Ho iniziato ad approcciarmi alla fotografia 4 anni fa circa, abbastanza in ritardo perché ho sempre considerato la fotografia una cosa lontanissima da me, probabilmente perché “per colpa” del liceo artistico sono sempre stato più indirizzato verso disegno, grafica e pittura (mio padre stesso ne era un docente). Successivamente, nel tempo mi ci sono avvicinato da semplice osservatore, continuando a sembrarmi una disciplina distante anni luce da me e soprattutto dalle mie competenze (tradotto: «è sicuramente troppo difficile, nemmeno voglio provarci»). Ma alla fine, nel pieno del boom delle app fotografiche e dei filtri, un giorno scattai per passare il tempo in spiaggia una semplice foto ad una mia amica, e il risultato mi piacque così tanto da convincermi a fare qualche umile tentativo, con la consapevolezza che il risultato di quella foto fu al 50% merito dello smartphone e il restante 50% merito del filtro usato.

Francesco Sambati, “Bonaccia”, polaroid
(courtesy: Francesco Sambati)

E da quell’“umile tentativo” come sei passato alla consapevolezza (o alla necessità?) di fotografare in maniera costante.

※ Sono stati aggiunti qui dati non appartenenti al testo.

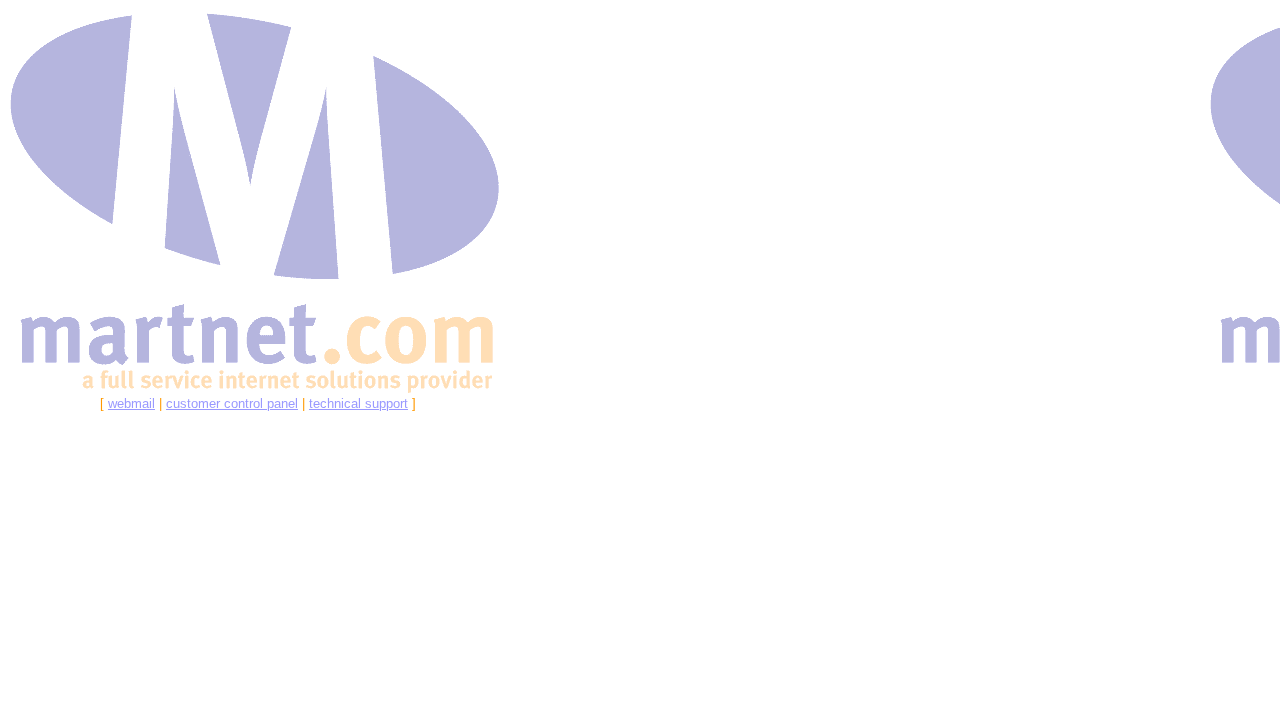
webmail (131, 403)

Dici bene, è diventata una necessità dopo breve tempo. La consapevolezza credo tuttora di non averla, onestamente. È diventata una necessità nel momento in cui, dall’andare a tentoni per capire il mezzo, man mano mi sono reso conto di cosa mi piaceva fotografare e cosa no, in pratica una specie di selezione naturale spontanea.
Sicuramente ho acquisito la costanza, ma un metodo direi proprio che non rientra tra i miei punti di forza, e in linea di massima mi piace andare avanti per sensazioni e lasciare che tutto progredisca (o regredisca, tengo conto anche di questo rischio) naturalmente. Mi piace questo approccio “infantile”, come i bambini che scoprono man mano le novità del mondo attorno a loro, senza preconcetti.

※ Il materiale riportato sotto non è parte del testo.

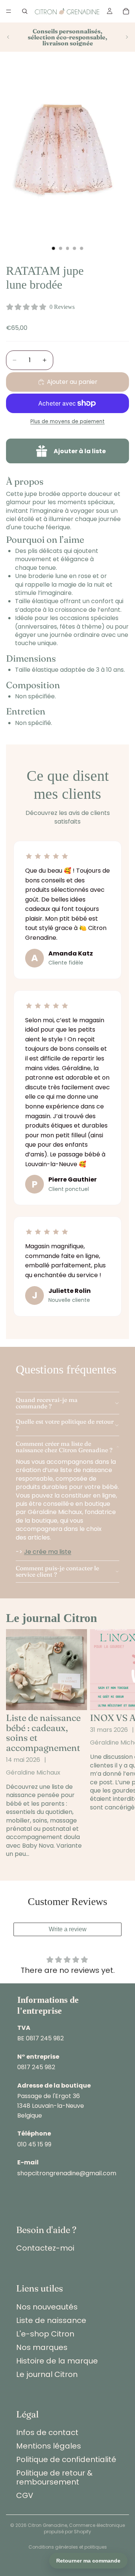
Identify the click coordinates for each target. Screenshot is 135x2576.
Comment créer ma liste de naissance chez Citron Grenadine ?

Francesco Sambati, “Diaspora”, polaroid
(courtesy: Francesco Sambati)

Seguendo questo approccio che definisci “infantile”, quali sono i soggetti che ti attraggono di più?

Più che i soggetti, mi attraggono le atmosfere. Quando un luogo, una composizione involontaria di oggetti o un gesto mi trasmettono una sensazione, allora li fotografo. In sostanza i soggetti lo diventano involontariamente, si trovano al posto giusto al momento giusto, ma forse è più corretto dire che mi ci trovo io. Poi, per le foto più costruite, ho indubbiamente delle preferenze come quella per i corpi femminili, per esempio, che spesso è un espediente per accentuare l’atmosfera della fotografia. Non mi interessa fotografare il corpo fine a se stesso (tranne nei casi delle foto specificamente erotiche).

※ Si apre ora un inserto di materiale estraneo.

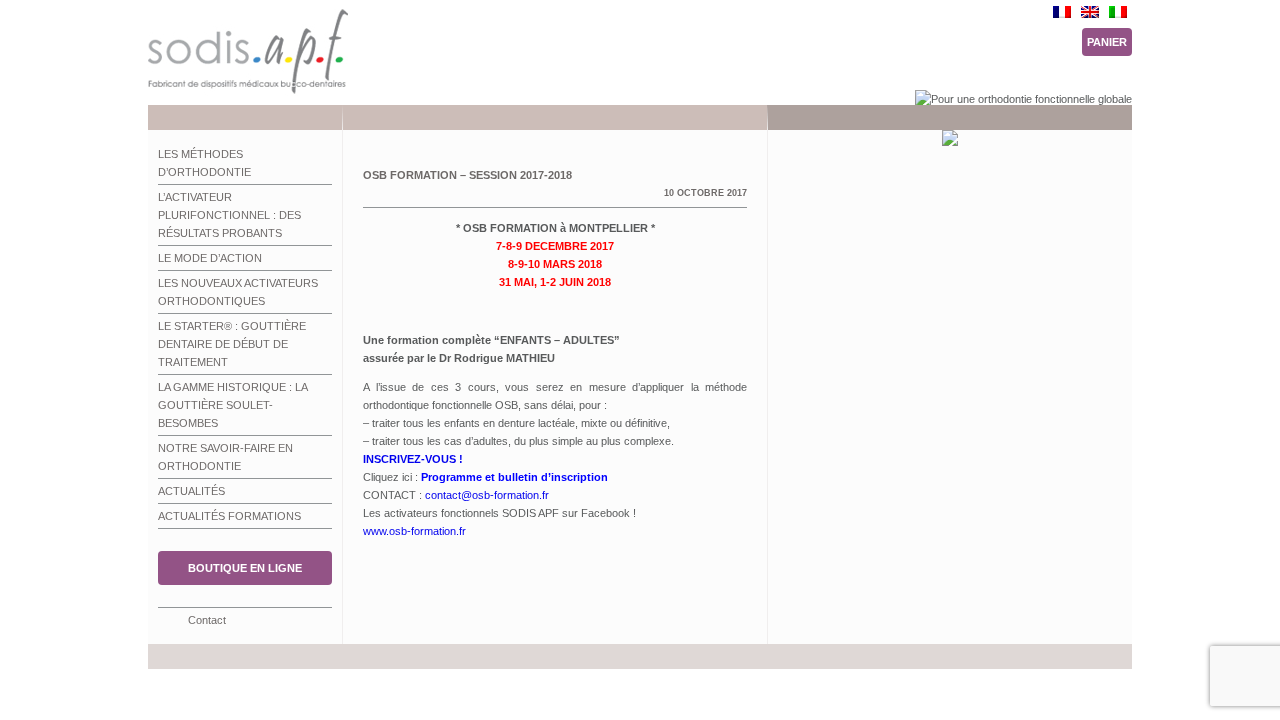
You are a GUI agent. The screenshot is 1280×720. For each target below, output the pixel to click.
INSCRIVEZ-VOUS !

Francesco Sambati, “Bonaccia”, polaroid
(courtesy: Francesco Sambati)

Fai un tipo di ricerca differente con le Polaroid? Perché da fuori sembra di sì, ma sembra anche che quella ricerca vada anche a contaminare le altre foto, e viceversa.

Non sembra, lo è, anche se involontariamente. Quando ho iniziato a usare le Polaroid, fotografavo di tutto, cercavo di capire per cosa erano più adatte ed effettivamente avevo l’intenzione di separare la fotografia istantanea da quella digitale.
Certo, nel tempo ho capito quali soggetti vengono valorizzati dall’uso della Polaroid, ma effettivamente non riesco a separare nettamente digitale da polaroid, quindi, più spesso di quanto non me ne renda conto, un metodo contamina l’altro. Di base prediligo comunque usare le Polaroid per fotografare architetture e luoghi deserti, perché credo accentuino l’atmosfera metafisica dei luoghi che fotografo.

Francesco Sambati, “Diaspora”, polaroid
(courtesy: Francesco Sambati)

In un’intervista ti hanno definito “il fotografo malinconico”. Ti riconosci in questa definizione?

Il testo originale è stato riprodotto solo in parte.